Exhibit A is the main walkway in the middle of the Tompkins Houses public housing. The Bloods gang has taken over the complex so completely that for months - a full year, according to some residents - ominous words were spray-painted all over the main walkway of Tompkins in big red letters: WELCOME TO DEATH ROW.
The walkway runs two blocks and has cast-iron fences on both sides. Once you're on it, there are few places to run. Criminals have found it an ideal spot for ambushes.
There could be no mistaking what the red spray paint meant. Each message was tagged with the nickname Teflon.
In one place, there's one red arrow pointing to DEATH ROW and another pointing to MEMORY LANE, festooned with half a dozen initials of the dead. There's even a no-trespass sign painted across the street on the walkway of the adjacent Sumner Houses: a red arrow, the label TOMPKINS and the warning DON'T SLIP.
For reasons best known to themselves, the Housing Authority and the NYPD left this murder manifesto undisturbed, in full view of the complex's 3,300 residents. It's hard to imagine a better way to let people know they are completely outside the concern or the protection of the city, hostages at the mercy of murderous thugs.
As we've heard ad nauseam since the early 1990s, the NYPD's vaunted "broken windows" approach to crime-fighting depends on stopping little infractions to show crooks that somebody cares about the area and will fight to protect it.
You'd think that bright red gang graffiti in foot-high letters would qualify. It seems the cops - and officials of the Housing Authority, the landlord - either passed by the DEATH ROW markings every day and ignored them, or quit patrolling the area at all.
A few exasperated Bed-Stuy leaders took matters into their own hands last week, covering the gang markings with black spray paint. The minute they began spraying, residents ran over to thank them and point out other spots to cover.
The move was the brainchild of activist Taharka Robinson, founder of the Central Brooklyn Anti-Violence Coalition, who rounded up a few retired cops - including state Sen. Eric Adams and Mark Claxton of 100 Blacks in Law Enforcement - and a couple of ministers, the Revs.

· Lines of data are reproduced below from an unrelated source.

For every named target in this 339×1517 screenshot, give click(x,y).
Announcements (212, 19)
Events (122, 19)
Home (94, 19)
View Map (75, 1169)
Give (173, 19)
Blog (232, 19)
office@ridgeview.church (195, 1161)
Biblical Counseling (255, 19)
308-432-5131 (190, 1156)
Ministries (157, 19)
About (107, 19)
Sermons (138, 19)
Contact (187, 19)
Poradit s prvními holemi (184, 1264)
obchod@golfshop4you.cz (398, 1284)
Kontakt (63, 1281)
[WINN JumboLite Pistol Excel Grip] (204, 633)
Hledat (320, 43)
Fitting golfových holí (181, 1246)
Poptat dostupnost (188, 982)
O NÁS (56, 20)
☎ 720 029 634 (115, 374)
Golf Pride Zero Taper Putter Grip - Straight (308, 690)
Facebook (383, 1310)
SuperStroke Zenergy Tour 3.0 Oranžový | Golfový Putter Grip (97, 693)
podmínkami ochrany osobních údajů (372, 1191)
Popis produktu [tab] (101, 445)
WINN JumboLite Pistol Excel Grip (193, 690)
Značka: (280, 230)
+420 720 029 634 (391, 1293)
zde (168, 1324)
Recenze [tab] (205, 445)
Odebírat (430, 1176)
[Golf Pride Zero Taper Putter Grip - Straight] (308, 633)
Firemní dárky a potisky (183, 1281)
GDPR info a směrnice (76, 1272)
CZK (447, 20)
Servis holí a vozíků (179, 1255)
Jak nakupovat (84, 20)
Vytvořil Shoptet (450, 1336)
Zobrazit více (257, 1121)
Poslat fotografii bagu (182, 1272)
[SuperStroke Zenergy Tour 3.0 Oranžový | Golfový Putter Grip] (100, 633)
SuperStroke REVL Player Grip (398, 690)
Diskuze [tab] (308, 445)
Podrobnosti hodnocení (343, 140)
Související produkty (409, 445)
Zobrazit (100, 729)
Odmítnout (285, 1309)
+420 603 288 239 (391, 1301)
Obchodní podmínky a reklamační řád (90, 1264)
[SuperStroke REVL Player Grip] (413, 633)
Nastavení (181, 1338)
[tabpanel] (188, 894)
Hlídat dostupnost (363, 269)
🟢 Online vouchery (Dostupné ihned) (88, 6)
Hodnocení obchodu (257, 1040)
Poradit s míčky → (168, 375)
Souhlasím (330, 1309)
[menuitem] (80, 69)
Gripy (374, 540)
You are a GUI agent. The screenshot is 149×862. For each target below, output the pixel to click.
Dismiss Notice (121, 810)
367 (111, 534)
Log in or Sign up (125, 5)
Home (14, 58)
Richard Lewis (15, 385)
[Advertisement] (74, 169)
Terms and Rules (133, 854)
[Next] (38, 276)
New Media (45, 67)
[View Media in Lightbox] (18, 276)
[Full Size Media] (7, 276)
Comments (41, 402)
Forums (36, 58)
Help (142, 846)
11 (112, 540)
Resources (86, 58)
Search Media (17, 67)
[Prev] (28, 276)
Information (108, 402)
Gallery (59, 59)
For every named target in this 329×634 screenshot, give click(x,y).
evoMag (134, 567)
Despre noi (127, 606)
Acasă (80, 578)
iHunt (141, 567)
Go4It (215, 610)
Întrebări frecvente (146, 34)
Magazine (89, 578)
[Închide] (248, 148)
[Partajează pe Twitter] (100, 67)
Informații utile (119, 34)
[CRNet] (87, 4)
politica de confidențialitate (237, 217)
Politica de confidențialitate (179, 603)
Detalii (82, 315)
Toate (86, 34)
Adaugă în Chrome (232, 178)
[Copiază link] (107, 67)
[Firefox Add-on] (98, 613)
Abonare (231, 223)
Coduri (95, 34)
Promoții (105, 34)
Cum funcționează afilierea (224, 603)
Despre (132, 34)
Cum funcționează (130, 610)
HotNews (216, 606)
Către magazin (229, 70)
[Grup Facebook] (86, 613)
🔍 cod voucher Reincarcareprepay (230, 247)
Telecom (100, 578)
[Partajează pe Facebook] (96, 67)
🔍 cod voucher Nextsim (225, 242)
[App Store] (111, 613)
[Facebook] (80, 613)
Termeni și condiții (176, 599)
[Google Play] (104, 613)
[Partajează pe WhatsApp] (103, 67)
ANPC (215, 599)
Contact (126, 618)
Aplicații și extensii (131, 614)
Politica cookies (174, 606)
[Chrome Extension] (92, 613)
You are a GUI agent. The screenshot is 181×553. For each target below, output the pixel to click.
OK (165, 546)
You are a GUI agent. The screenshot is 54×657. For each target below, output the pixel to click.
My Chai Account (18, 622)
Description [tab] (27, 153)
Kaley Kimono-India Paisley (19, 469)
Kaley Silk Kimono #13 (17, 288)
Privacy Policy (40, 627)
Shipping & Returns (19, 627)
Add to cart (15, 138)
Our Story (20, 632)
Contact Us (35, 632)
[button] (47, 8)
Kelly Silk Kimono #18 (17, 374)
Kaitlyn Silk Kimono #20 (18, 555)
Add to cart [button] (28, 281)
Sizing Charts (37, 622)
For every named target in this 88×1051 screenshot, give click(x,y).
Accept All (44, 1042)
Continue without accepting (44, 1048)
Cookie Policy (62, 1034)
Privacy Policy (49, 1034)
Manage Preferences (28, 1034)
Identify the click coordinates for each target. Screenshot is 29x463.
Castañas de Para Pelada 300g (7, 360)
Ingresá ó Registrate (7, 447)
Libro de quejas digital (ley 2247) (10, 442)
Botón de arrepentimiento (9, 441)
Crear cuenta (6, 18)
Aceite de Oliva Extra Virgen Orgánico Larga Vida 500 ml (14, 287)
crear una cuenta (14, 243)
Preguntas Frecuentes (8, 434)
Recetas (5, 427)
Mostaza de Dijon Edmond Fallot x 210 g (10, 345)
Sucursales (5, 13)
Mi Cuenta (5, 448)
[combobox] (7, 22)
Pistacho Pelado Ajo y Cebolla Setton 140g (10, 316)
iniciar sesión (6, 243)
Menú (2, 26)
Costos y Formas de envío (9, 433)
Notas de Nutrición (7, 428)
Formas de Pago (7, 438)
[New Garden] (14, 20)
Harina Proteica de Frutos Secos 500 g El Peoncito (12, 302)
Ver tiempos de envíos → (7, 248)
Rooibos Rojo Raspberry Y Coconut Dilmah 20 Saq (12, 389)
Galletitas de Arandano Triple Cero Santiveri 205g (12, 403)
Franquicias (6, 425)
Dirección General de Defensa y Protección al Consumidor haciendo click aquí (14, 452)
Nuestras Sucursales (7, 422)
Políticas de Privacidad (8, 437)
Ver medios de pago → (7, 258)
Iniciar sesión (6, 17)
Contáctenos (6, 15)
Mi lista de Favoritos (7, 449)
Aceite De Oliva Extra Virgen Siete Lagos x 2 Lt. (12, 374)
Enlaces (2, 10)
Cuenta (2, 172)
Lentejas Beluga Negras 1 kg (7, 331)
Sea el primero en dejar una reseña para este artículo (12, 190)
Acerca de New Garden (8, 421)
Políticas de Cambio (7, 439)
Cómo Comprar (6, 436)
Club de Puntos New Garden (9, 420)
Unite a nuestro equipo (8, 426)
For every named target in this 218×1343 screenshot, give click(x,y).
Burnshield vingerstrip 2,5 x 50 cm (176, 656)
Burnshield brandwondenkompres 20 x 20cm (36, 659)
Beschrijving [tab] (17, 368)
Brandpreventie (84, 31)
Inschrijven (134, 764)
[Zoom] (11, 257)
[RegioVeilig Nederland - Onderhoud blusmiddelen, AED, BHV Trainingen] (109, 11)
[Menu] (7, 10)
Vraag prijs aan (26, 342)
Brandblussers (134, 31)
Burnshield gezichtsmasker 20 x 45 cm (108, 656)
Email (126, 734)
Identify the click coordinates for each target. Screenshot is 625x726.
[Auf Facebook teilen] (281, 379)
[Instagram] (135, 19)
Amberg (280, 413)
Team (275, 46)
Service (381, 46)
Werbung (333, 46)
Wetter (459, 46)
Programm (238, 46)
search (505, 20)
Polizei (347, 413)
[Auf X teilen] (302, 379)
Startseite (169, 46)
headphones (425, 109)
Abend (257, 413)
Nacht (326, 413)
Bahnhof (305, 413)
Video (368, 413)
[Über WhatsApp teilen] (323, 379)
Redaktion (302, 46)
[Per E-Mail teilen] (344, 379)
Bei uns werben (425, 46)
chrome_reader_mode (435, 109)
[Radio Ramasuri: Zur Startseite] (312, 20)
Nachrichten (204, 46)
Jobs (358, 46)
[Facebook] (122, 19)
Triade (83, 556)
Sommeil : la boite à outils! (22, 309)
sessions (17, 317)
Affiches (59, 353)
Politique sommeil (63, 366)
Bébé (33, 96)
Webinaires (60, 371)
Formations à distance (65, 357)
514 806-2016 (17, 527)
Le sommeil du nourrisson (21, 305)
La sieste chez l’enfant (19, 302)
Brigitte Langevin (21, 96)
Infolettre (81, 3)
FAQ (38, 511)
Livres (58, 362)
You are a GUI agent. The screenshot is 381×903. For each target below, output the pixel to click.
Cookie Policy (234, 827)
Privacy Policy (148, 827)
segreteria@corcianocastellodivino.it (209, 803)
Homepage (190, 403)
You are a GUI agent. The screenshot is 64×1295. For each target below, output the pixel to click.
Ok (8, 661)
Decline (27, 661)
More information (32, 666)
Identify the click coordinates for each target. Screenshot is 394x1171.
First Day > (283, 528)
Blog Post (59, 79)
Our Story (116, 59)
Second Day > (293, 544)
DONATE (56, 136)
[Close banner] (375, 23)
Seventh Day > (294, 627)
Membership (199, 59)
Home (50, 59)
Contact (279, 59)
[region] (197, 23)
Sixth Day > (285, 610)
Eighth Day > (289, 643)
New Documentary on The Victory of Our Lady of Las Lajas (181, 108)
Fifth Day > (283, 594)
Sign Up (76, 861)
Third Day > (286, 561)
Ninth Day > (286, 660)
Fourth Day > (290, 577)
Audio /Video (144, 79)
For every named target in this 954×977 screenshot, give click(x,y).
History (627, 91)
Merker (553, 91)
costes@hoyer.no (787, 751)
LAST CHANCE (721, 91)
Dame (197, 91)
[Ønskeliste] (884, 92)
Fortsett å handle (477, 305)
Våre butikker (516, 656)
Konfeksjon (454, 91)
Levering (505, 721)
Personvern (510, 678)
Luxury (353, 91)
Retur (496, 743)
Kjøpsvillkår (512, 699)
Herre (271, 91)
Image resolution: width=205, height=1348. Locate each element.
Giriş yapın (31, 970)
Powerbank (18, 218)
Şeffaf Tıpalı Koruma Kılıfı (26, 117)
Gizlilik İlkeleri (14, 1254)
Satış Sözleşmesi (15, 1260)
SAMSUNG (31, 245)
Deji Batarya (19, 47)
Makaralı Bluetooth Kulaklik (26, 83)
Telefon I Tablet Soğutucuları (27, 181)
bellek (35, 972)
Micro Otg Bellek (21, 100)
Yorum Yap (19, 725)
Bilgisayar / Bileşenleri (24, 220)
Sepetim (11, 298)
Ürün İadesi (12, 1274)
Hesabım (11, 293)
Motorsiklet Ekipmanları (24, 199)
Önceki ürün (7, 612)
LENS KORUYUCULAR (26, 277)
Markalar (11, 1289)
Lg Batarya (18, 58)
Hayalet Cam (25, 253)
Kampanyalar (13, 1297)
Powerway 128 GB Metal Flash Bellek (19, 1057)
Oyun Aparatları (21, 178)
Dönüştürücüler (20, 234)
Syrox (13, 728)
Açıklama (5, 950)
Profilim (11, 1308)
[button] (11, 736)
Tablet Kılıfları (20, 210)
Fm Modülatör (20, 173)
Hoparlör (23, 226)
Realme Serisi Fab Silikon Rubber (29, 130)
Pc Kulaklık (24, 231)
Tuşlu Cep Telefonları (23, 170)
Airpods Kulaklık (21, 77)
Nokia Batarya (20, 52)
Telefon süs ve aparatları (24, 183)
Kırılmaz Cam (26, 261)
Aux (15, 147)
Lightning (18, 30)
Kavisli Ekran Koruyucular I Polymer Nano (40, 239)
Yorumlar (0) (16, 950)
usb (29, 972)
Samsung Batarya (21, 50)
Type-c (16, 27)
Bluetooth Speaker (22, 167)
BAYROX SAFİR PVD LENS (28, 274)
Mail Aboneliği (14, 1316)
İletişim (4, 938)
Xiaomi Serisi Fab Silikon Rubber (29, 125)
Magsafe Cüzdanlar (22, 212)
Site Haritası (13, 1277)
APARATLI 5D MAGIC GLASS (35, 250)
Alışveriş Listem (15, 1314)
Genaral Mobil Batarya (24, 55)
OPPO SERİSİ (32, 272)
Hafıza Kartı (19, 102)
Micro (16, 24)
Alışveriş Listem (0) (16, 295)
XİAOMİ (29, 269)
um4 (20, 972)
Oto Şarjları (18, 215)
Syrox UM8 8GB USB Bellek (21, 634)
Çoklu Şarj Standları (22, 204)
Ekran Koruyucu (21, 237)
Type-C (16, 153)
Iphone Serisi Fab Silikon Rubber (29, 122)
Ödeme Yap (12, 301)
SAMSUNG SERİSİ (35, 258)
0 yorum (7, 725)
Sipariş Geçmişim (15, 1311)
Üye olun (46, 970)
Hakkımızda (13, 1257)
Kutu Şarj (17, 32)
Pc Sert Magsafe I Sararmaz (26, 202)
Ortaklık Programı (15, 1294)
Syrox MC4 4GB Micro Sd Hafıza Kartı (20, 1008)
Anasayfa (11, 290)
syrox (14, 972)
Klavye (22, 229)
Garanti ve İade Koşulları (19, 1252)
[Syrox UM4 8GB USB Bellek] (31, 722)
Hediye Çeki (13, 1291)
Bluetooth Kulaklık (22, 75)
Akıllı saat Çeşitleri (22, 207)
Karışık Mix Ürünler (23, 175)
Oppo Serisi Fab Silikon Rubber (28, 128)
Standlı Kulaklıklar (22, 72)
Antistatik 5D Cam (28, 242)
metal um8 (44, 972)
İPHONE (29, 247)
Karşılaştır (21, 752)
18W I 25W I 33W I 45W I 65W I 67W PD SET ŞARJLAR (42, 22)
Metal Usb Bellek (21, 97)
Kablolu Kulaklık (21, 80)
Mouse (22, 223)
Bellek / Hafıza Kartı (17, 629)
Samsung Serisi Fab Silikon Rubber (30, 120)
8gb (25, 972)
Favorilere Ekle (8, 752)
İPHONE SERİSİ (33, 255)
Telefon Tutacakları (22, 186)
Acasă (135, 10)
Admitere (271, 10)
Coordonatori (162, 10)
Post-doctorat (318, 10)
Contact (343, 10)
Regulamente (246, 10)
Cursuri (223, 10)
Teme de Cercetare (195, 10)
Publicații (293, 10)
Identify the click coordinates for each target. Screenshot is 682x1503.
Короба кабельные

Leonard Hatter and Damon Cabbagestalk.
The bravest member of the group was my neighbor Frances Davis, whose three sons were murdered in the complex between 1987 and 1993.
"This was my second home. I got married in the community center," she said. "It broke my heart when I saw those words on the ground."
The words are gone - for now. It's up to everyone - the cops, the community, the Housing Authority - to keep them gone, and to join in the fight to save Bed-Stuy from the violent criminals who prey on it.